Why the optimism? Because there will always be a need for the center in contemporary Jewish life. Because although we have lost numbers, those whom we have retained are more committed. Because there will always be a demand for a Jewish environment which is at once traditional and and yet sensitive to contemporary sensibilities. Because, as my colleague, Rabbi Joshua Rabin, put it in a recent opinion piece that appeared in the Forward,
The fact that the Pew Study showed that Conservatives Jews are by far the most engaged non-Orthodox population in every measurable category, including Israel activism, ritual practice, synagogue attendance and investment in Jewish education, is proof that Conservative Judaism is not only a critical Jewish voice, but an effective one, too.
But among the greatest challenges that we face as a movement, and all the more so in our 140-character world, is that it is difficult to describe who we are. What does it mean to be a Conservative Jew? I am a lifelong Conservative Jew, and I could not really adequately articulate that until I was a student at JTS.
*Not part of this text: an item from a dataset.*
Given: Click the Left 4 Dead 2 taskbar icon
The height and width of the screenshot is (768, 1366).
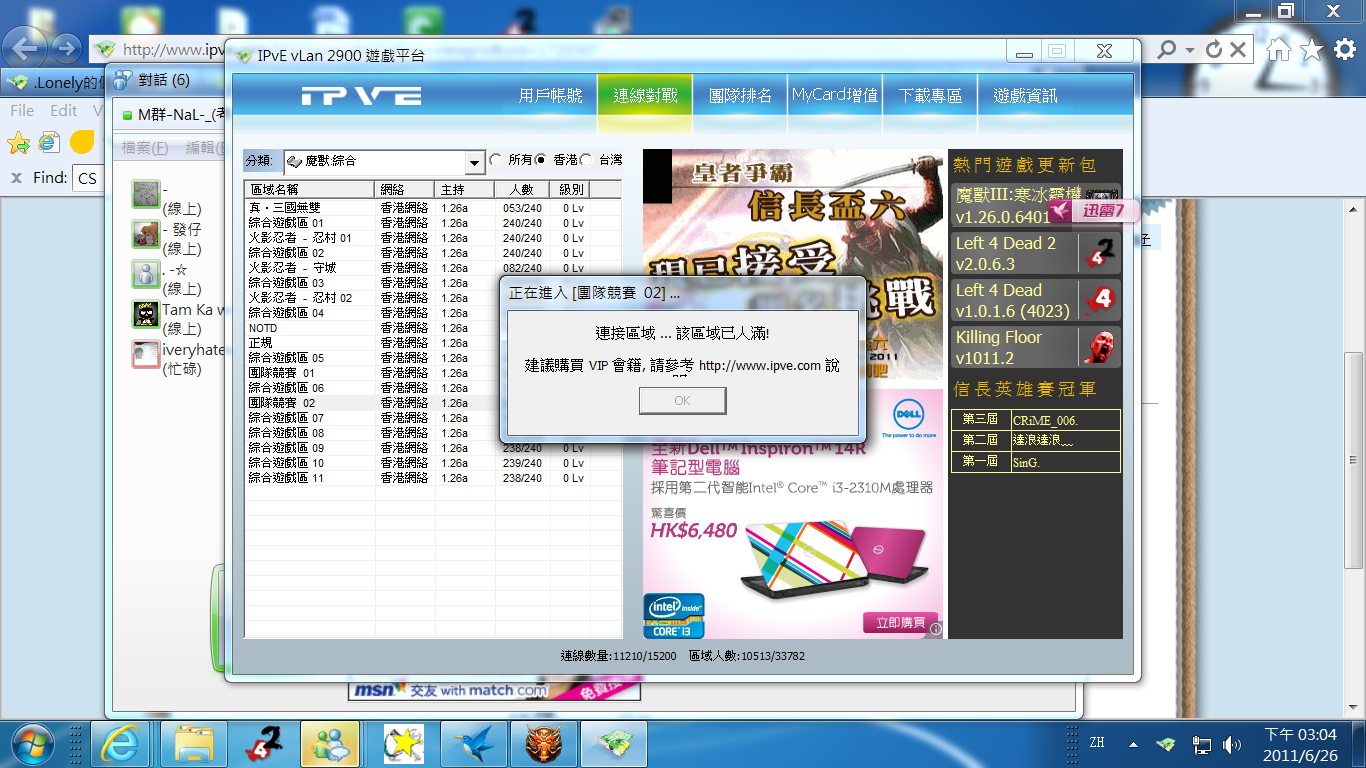Looking at the screenshot, I should [x=264, y=744].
We have no effective soundbite. Maybe that’s not a bad thing – an ancient religious tradition, after all, cannot be reduced to a few glossy phrases.
But here is the irony: What I think really makes us the Conservative movement is history. History is on our side, and the future is shaped by the past.
We understand that Judaism and Jewish practice has always been influenced by the culture and time in which it existed. We understand that the Oral Law, the rabbinic interpretation documented in the Talmud and later literature, is more malleable than principles enshrined in the Torah, that it actually encourages argument and multiple acceptable positions. We understand the motivations of the human hand in our sacred scriptures, revealed through academic study. We understand that halakhah / Jewish law and Jewish rituals have changed continuously over the last two millennia.
History is our friend, and the future depends on our understanding of history.
Our understanding of the Torah is also intimately tied to our history. I am something of a grammar buff, and I have always been drawn to Torah commentaries that address the eccentricities of our historical language, Hebrew.
Several years back, around this time of year, the Philologos column in the Forward took up the question of foreign words adopted into Modern Hebrew. There are many such words, since the corpus of Biblical and rabbinic Hebrew from which Modern Hebrew draws is lacking in many terms required by modern life. Some of these adopted words are more “Hebraized” than others:
“Lesabsed,” for example, means “to subsidize.”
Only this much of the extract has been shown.